Cavolfiore di Moncalieri

Il Cavolfiore di Moncalieri è presente negli orti e sulle tavole piemontesi fin dal tempo dei Savoia. La famosa Casa Reale, che proveniva dalla Francia, portò questo ortaggio in tutto il Piemonte ma nel monregalese, e aree limitrofe, ebbe un enorme successo.

Il Cavolfiore di Moncalieri ricorda vagamente il cavolfiore della varietà romanesca. Le differenze da quest’ultima sono diverse ma sicuramente quella che salta più all’occhio è il colore del “fiore” che è giallo anzichè bianco. Invece, il gusto di questo ortaggio risulta più sapido e marcato rispetto ad altri cavolfiori presenti sul mercato nazionale. Un’importante differenza è la croccantezza che rende ottimo il consumo crudo in insalata con olio e parmigiano.

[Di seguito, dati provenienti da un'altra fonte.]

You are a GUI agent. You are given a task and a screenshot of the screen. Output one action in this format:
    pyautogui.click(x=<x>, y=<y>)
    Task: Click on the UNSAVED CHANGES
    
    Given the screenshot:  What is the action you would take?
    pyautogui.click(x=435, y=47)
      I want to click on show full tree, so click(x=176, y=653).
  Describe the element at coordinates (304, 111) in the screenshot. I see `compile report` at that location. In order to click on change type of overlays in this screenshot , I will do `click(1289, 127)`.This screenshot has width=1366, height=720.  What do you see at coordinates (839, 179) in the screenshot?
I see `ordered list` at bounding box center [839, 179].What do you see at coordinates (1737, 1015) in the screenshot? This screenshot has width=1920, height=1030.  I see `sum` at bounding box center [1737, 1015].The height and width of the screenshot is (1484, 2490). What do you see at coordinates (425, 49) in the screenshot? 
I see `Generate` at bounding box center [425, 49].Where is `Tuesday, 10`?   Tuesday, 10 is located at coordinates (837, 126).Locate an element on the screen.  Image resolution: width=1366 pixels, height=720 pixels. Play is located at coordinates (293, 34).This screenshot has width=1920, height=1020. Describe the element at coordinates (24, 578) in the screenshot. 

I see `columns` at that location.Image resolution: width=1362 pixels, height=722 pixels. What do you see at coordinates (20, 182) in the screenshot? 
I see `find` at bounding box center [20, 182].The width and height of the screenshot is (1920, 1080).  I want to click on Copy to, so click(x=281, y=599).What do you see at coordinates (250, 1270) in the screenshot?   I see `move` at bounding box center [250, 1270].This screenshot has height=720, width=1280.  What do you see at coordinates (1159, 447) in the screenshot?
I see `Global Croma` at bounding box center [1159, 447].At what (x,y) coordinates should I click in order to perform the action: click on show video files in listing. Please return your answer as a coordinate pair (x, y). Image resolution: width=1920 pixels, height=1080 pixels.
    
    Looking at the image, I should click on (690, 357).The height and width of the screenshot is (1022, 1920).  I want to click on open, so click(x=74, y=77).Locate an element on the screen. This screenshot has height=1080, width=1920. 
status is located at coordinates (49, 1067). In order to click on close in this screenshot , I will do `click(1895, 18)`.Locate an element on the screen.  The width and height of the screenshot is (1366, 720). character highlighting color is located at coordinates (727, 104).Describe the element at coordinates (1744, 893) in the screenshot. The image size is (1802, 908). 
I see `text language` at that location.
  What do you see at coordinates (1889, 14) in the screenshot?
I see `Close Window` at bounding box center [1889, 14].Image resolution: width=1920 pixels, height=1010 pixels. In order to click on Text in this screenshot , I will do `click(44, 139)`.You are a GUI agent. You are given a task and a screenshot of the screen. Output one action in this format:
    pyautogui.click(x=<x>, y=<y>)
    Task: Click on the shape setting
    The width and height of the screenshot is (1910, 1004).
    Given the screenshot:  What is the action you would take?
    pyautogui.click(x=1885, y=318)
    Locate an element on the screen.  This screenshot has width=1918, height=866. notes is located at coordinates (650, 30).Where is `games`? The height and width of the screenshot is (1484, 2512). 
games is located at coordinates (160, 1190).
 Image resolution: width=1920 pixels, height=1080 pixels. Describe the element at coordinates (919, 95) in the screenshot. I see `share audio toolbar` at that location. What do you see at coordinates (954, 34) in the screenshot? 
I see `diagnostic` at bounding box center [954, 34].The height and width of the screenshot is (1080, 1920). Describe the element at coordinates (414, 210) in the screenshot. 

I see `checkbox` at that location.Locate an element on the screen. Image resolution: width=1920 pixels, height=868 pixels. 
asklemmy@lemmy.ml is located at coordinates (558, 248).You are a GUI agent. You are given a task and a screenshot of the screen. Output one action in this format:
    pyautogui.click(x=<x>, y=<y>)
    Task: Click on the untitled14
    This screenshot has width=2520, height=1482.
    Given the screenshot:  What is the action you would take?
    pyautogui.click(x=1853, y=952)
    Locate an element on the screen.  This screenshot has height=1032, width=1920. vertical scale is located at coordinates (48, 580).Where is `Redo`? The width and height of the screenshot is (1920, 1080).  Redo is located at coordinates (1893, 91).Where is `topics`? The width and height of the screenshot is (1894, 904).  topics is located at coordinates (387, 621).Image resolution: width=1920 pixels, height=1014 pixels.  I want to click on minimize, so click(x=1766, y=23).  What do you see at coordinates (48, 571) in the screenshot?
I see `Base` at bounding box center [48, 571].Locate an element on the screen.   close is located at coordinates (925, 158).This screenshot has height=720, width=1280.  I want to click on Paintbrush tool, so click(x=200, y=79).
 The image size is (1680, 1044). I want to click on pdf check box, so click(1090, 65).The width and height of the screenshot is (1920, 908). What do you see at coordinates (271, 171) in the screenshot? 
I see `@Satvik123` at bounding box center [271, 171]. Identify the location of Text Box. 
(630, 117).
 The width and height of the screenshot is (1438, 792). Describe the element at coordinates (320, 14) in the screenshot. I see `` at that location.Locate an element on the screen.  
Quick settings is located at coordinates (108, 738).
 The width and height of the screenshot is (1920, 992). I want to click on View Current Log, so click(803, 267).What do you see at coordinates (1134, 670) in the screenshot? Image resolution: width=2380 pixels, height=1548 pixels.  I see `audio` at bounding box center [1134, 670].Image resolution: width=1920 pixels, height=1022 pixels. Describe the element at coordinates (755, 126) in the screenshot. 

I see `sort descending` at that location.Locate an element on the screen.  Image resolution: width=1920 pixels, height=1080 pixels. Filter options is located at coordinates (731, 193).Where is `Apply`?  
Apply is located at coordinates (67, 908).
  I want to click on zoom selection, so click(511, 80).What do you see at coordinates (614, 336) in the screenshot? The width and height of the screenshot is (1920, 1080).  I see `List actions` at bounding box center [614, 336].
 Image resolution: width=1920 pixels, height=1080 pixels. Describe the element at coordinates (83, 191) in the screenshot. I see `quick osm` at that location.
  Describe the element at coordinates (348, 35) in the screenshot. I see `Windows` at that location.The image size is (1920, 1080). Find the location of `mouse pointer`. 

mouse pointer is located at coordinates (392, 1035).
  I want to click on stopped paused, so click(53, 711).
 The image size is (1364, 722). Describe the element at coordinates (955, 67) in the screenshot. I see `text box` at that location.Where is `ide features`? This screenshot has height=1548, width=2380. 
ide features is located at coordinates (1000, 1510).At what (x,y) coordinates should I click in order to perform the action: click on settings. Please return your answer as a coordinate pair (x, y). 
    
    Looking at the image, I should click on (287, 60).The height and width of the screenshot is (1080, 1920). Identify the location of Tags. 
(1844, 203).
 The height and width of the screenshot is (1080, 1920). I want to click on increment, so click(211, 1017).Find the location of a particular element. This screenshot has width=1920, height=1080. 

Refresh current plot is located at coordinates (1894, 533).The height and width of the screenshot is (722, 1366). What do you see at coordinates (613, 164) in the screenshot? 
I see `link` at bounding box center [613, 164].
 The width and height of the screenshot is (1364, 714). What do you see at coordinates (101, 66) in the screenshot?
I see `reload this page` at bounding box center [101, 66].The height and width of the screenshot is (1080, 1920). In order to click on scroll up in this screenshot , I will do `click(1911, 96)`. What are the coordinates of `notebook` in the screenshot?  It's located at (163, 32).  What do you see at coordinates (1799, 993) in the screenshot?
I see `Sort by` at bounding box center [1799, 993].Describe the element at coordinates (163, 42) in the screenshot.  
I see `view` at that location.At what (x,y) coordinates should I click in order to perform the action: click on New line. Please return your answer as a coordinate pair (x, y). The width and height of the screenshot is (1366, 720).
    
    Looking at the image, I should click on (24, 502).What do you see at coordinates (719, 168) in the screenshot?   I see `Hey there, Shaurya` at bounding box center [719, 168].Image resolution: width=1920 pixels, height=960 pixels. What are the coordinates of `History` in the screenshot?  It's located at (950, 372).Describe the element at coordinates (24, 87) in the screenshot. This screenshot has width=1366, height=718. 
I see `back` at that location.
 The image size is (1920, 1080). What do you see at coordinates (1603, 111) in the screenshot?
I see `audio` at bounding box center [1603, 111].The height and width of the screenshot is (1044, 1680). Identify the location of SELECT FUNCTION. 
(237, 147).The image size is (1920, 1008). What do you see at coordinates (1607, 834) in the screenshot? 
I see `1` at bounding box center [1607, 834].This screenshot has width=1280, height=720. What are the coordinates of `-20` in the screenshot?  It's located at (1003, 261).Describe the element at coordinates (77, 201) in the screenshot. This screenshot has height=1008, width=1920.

Inoltre sono ottime da mangiare anche le grandi foglie verdi che crescono intorno alla polpa.

Altri due punti a favore sono il fatto che durante la cottura la polpa non si sfalda e che non risente di eventuali manipolazioni culinarie successive.

Questo ortaggio si può trovare quasi esclusivamente presso venditori locali a causa della produzione esclusivamente stagionale. Nella semina si utilizzano semi prodotti dagli stessi coltivatori e il periodo varia da fine aprile a maggio. Il periodo di raccolta, invece, varia da metà ottobre a metà inverno.

Solitamente il Cavolfiore di Moncalieri pesa tra 1 kg e 1.5 kg e viene prodotto prevalentemente nel comune di Moncalieri ma anche nei comuni di Nichelino, Santena e Trofarello.